## Task data
__________________________________________________
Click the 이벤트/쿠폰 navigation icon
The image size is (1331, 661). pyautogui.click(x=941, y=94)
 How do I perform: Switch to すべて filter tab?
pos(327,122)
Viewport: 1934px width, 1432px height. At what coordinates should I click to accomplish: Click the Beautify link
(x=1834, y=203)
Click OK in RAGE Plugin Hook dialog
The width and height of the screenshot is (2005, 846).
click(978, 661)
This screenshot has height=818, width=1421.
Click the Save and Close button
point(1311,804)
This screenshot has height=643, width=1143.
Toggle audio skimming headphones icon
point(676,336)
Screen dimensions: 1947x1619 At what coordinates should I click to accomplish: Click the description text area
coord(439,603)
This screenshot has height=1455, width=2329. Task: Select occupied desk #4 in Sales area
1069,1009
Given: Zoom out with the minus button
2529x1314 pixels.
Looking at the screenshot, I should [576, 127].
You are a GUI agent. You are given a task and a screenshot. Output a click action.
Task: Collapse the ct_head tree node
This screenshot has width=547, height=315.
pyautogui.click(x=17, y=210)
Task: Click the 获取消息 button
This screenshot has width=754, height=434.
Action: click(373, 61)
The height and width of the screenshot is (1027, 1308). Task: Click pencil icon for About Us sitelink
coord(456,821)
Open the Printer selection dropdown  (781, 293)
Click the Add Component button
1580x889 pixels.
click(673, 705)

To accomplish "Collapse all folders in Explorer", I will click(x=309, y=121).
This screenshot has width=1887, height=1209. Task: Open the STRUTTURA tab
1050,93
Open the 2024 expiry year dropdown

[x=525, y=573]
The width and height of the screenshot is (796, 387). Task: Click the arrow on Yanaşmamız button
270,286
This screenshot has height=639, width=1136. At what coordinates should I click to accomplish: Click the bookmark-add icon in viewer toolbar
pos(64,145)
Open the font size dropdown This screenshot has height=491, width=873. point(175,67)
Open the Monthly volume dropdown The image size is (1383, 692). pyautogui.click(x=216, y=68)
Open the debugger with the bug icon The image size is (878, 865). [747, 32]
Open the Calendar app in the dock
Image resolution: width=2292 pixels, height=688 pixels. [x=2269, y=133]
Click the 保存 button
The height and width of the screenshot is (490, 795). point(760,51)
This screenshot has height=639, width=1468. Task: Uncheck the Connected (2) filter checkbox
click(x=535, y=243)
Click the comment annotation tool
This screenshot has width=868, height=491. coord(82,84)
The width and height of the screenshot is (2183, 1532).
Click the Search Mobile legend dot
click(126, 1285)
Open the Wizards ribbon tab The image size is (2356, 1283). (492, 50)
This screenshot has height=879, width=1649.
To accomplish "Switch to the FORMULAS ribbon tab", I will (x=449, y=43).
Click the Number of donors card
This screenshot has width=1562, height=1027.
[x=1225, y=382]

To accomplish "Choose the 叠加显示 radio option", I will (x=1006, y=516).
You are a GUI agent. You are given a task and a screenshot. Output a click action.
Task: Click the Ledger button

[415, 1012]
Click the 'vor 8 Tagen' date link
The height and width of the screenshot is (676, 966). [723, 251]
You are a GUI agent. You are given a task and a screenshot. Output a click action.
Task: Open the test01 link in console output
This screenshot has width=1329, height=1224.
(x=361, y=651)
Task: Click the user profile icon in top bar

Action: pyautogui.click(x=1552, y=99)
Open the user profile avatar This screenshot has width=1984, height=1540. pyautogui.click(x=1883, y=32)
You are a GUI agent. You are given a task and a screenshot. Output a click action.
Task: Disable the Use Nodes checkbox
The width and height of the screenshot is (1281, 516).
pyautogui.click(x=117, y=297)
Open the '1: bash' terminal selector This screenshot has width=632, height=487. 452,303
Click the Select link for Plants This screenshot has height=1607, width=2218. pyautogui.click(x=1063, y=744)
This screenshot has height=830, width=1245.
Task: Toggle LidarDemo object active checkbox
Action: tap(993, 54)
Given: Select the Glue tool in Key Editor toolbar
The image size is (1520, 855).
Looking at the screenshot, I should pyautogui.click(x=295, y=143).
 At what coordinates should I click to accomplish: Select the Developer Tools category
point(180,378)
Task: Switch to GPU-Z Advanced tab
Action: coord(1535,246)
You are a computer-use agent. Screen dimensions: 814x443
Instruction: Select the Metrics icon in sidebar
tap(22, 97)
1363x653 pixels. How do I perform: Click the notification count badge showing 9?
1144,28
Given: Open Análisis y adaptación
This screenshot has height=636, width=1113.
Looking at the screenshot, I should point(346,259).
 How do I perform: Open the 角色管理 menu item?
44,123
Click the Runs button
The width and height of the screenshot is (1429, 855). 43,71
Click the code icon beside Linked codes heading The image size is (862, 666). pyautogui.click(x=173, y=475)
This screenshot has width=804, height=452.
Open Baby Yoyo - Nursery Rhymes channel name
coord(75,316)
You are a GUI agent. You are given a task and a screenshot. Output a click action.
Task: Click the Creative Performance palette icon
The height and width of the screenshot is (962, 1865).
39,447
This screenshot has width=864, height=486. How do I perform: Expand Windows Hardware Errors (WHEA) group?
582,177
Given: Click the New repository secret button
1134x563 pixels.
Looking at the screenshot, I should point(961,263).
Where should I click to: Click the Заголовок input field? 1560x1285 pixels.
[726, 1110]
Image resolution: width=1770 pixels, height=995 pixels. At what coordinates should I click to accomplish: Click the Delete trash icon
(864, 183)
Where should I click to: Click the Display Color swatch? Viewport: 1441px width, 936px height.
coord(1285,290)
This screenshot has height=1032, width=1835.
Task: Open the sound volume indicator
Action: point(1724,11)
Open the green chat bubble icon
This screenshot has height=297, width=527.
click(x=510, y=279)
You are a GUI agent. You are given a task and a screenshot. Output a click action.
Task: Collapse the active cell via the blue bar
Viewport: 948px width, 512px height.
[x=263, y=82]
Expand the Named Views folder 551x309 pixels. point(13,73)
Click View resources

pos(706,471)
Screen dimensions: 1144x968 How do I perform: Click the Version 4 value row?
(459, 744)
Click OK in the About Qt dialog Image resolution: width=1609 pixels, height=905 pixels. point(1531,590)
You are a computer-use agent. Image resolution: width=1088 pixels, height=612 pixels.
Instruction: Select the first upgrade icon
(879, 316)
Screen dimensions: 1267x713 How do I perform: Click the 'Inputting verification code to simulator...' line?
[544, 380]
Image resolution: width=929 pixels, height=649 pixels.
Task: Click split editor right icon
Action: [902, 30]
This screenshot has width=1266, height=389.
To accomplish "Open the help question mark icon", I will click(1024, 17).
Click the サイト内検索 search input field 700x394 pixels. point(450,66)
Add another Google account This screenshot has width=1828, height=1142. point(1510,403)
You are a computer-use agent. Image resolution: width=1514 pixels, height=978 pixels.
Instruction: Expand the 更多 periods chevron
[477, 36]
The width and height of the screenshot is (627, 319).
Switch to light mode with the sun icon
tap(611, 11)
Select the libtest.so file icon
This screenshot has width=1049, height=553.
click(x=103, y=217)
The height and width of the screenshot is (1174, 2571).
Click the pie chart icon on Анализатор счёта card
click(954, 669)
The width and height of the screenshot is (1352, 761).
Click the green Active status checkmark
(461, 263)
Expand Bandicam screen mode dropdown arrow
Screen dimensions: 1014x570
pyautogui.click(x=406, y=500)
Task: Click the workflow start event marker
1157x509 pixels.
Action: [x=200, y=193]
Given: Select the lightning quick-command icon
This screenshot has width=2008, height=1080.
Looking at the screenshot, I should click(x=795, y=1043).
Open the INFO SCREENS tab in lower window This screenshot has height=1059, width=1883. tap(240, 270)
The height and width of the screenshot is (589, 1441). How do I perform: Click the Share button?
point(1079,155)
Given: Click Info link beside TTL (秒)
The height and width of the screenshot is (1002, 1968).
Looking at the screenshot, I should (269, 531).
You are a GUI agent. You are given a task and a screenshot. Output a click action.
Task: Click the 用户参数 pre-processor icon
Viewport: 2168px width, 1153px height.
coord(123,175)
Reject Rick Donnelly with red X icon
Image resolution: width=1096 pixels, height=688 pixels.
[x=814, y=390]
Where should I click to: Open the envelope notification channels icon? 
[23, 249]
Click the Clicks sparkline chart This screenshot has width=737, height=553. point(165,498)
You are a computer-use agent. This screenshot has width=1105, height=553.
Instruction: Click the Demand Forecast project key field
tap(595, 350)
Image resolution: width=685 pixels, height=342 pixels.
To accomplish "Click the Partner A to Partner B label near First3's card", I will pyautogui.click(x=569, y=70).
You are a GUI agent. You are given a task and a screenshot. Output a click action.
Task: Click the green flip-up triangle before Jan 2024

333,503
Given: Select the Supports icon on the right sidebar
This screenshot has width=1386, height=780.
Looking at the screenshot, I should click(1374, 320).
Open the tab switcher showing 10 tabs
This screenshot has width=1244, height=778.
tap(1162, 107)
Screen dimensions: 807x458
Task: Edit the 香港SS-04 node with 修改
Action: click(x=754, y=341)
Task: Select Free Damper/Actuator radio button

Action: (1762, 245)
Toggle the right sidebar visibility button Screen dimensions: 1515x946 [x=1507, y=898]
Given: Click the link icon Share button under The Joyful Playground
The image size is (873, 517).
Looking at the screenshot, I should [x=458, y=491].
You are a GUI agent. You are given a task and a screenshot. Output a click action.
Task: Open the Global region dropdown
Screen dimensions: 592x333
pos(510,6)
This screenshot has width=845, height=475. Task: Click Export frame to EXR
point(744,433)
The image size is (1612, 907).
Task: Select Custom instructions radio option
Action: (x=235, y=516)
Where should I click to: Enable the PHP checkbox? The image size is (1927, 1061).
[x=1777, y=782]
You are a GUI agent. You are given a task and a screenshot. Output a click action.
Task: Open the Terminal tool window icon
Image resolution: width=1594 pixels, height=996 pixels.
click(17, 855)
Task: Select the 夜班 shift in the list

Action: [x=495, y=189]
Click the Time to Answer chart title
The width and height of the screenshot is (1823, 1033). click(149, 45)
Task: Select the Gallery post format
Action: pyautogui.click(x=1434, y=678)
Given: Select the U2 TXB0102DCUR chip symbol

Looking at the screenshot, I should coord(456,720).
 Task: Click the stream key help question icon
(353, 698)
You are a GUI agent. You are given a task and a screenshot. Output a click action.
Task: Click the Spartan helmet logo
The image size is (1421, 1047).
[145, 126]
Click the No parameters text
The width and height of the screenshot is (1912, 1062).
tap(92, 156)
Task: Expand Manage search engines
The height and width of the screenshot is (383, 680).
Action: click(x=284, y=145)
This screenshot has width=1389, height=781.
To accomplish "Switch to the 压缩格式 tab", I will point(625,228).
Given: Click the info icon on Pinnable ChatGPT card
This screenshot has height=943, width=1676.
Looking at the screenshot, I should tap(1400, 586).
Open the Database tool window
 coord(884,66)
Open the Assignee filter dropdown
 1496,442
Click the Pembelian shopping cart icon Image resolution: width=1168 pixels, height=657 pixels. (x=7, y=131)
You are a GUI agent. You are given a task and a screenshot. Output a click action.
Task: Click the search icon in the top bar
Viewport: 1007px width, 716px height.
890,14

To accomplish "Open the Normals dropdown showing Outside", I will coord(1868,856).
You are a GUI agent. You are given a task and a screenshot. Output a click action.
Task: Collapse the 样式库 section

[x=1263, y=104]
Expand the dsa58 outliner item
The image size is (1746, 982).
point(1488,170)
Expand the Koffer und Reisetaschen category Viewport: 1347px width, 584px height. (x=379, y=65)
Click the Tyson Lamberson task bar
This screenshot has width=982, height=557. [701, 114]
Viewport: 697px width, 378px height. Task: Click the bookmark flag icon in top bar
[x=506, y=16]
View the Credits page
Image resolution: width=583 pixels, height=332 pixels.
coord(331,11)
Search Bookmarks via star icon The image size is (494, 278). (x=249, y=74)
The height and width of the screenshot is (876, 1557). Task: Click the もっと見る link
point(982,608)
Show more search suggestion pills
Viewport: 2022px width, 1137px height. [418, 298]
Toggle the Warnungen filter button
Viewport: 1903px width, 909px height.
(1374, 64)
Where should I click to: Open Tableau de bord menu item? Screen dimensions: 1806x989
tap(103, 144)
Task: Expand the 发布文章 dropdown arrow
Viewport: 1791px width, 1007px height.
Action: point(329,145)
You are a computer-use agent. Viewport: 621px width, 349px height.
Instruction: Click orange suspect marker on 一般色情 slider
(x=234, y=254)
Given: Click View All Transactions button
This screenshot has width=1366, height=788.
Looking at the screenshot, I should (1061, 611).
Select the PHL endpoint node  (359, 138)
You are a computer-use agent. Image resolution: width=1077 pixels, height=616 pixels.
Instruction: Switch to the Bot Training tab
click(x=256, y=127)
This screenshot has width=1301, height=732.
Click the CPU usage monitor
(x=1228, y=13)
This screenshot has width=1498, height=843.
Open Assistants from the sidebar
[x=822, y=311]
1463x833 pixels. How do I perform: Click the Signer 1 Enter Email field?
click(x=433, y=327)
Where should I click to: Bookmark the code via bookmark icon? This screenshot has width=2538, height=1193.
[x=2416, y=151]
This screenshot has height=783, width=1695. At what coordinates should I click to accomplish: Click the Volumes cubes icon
__________________________________________________
## Exercise
Above this task is a listing. Restate, word for word and with nothing added, the lines from the one with "Open the Wizards" through the one with "Open the '1: bash'".

## Your response
Open the Wizards ribbon tab The image size is (2356, 1283). (492, 50)
This screenshot has height=879, width=1649.
To accomplish "Switch to the FORMULAS ribbon tab", I will (x=449, y=43).
Click the Number of donors card
This screenshot has width=1562, height=1027.
[x=1225, y=382]

To accomplish "Choose the 叠加显示 radio option", I will (x=1006, y=516).
You are a GUI agent. You are given a task and a screenshot. Output a click action.
Task: Click the Ledger button

[415, 1012]
Click the 'vor 8 Tagen' date link
The height and width of the screenshot is (676, 966). [723, 251]
You are a GUI agent. You are given a task and a screenshot. Output a click action.
Task: Open the test01 link in console output
This screenshot has width=1329, height=1224.
(x=361, y=651)
Task: Click the user profile icon in top bar

Action: pyautogui.click(x=1552, y=99)
Open the user profile avatar This screenshot has width=1984, height=1540. pyautogui.click(x=1883, y=32)
You are a GUI agent. You are given a task and a screenshot. Output a click action.
Task: Disable the Use Nodes checkbox
The width and height of the screenshot is (1281, 516).
pyautogui.click(x=117, y=297)
Open the '1: bash' terminal selector This screenshot has width=632, height=487. 452,303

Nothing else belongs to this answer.